Letta spiega di non sentirsi più cattivo, ma più determinato, perché vuole guidare il Partito Democratico a vincere le prossime elezioni. E proprio sugli avversari politici si sofferma a lungo il segretario del Pd: "È importante quello che ha detto oggi il presidente Draghi sulle riaperture che dipendono dai dati, ha detto semplicemente la verità e chiarisce che se la Lega vuole stare in questo governo deve smetterla con il linguaggio doppio, cioè con il dire una cosa e farne un'altra". Mentre si deve guardare ad un'alleanza ampia di centrosinistra, perché "se andiamo soli, noi regaliamo l'Italia a Salvini e Meloni". E su questo punto Letta conferma che vedrà anche Matteo Renzi, proprio per costruire "il futuro della sinistra".
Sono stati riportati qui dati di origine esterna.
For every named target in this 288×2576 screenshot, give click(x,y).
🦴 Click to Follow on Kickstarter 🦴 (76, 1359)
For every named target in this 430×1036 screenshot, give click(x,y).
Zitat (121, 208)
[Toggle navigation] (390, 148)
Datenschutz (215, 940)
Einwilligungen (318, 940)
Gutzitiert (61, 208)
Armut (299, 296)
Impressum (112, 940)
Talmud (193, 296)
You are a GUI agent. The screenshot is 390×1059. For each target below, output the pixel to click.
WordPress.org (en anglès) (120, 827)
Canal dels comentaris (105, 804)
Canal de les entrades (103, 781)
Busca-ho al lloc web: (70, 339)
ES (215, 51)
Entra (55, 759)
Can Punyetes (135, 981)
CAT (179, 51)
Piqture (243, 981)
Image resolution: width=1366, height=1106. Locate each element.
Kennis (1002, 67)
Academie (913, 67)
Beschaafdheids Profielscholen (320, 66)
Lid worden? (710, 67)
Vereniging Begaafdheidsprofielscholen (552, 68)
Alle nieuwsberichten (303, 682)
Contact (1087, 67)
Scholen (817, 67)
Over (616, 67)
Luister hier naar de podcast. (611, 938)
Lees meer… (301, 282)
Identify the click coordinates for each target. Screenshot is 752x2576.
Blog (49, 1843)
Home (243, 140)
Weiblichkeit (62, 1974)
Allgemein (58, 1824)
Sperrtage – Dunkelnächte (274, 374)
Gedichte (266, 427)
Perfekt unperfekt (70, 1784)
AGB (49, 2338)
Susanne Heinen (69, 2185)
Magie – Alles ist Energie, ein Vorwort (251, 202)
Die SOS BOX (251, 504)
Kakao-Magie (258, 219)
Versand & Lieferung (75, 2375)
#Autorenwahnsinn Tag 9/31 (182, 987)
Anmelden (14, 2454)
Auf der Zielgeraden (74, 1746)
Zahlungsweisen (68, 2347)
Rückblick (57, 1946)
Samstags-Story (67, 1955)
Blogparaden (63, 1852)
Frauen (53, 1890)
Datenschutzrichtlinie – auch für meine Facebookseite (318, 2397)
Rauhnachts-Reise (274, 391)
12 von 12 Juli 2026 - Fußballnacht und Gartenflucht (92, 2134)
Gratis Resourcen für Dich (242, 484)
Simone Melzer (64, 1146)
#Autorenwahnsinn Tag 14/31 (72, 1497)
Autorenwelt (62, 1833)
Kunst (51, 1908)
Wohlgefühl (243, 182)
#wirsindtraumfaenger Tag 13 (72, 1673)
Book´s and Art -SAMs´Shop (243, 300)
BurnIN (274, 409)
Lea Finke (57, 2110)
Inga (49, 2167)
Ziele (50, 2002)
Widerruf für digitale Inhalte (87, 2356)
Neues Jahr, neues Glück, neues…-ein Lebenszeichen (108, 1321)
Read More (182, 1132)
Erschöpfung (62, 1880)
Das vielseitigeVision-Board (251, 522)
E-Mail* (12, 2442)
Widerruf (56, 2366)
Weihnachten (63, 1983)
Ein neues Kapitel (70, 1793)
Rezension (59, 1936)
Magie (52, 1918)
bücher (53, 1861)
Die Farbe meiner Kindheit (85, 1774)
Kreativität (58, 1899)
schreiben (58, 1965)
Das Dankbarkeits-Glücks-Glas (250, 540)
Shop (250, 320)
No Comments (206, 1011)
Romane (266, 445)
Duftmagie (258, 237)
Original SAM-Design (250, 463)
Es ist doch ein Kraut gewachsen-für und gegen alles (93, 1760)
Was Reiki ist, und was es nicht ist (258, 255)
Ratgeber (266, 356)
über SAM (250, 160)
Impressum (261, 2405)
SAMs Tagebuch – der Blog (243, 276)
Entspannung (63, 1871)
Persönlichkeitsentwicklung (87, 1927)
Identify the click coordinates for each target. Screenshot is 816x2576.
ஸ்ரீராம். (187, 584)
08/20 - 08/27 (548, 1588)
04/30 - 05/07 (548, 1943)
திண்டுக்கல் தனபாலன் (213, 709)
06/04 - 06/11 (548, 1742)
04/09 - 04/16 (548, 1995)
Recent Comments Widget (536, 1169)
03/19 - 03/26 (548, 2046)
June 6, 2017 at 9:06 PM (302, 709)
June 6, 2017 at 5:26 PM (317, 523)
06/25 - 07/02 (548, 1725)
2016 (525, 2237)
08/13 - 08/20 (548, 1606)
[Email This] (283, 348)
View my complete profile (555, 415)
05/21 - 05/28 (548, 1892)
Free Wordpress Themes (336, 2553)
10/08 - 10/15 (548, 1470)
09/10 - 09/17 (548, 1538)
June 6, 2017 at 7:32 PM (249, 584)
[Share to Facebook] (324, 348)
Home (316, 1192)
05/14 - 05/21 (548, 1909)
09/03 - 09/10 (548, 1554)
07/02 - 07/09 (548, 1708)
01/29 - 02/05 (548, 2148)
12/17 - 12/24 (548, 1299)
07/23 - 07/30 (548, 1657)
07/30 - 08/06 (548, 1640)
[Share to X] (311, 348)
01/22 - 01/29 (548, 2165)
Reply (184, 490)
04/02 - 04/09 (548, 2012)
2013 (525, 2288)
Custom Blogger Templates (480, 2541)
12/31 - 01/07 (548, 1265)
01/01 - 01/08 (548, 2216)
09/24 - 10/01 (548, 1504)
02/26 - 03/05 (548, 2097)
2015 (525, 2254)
Il segretario del Pd spiega l'importanza del tema della parità di genere: "Fuori dall'Italia non è una battaglia, ma una precondizione". E rivela di aver chiesto insistentemente di eleggere un segretario donna nel Partito Democratico quando è stato chiamato. Letta spiega anche che il suo colloquio con Carlo Calenda, nei giorni scorsi, potrebbe essere propedeutico proprio alle prossime elezioni del sindaco di Roma, che si terranno ad ottobre. Ma nulla è ancora deciso: "Ci sono diversi candidati, tra cui Gualtieri del Pd, faremo le primarie".